Norfolk Council give taxpayers a voice after losing funding
- 09 Nov
Norfolk County Council is planning to make savings of £125 after 2014, in order to meet the grant funding deficit.
By March 2014, the council will have made budget cuts of £135m, and lost 1,600 full-time jobs in three years following the removal of government grants that they received. North Norfolk are using this as an opportunity not a problem.
The county are now beginning a review of where the council is spending money to find where the second round of cuts will come from.
Council Leader, Derrick Murphy, said:
We want to see essential services protected and, wherever possible, enhanced, whoever delivers them in the future. To do this, we need to re-balance our income so that in future we generate much more for ourselves.
We can't rely on Government grants to close the gaps in future, and in any event, I don't think we should.
That way [the council] will have more control of its own destiny and be far less reliant on Government in the future.
North Norfolk District Council are throwing this open to the public and will be asking taxpayers what services to spend money on and whether they would be prepared pay more council tax to fund services.
NNDC is expecting a £1.8m funding shortfall in the next three years, after also having cuts and losses to jobs and services for the previous two years.
However, they are hoping not to make any more cuts to jobs or services, despite losing more funding; NNDC chief executive Sheila Oxtoby has said that changes to the way that councils were being funded would not force cuts but create opportunities to generate additional income.

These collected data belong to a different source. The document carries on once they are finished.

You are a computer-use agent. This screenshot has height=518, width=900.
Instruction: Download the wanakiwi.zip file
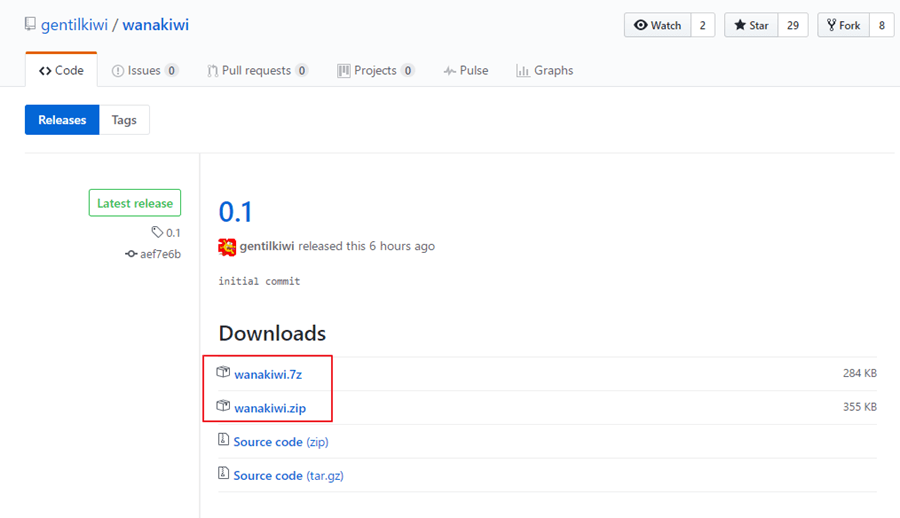270,408
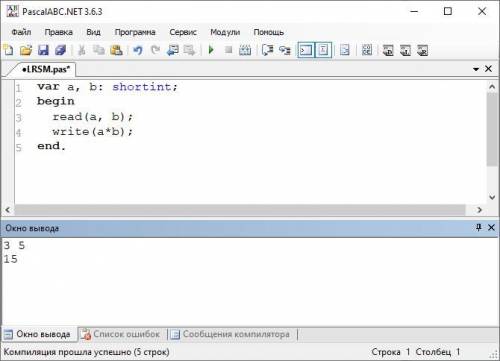Toggle the output window toolbar button

click(x=306, y=50)
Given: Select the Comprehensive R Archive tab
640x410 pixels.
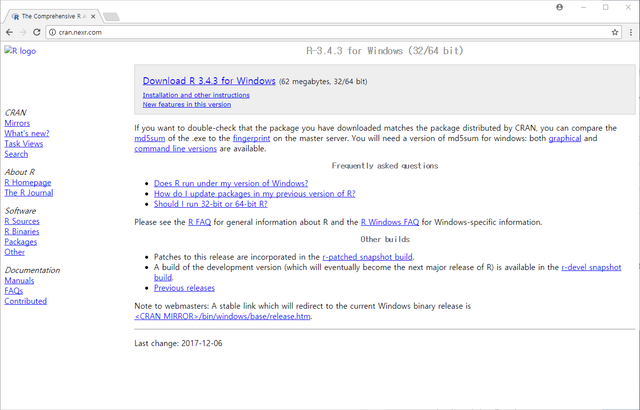Looking at the screenshot, I should 50,16.
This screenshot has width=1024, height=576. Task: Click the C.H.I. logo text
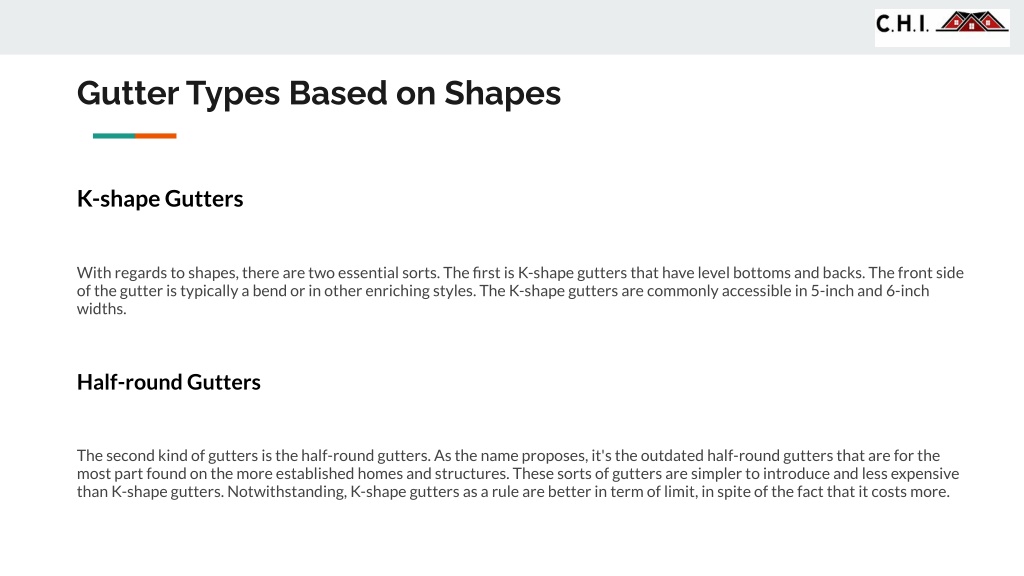902,24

The possibilities include:
● A "new homes bonus", giving councils money for building houses. Mrs Oxtoby said NNDC was "ahead of the game" because its local development framework had already identified development areas
● Increased council tax charges of 150pc for homeowners who left buildings unoccupied and run down. Councils would also get a bonus from the government for each house that was brought back into use.
NNDC leader Keith Johnson said that the public consultation could have a huge influence in the directions that the council will go in:
The days of the government giving out money are gone. Instead, we are going to be given the incentive to generate more of our own money. The more we grow, the more we will be rewarded.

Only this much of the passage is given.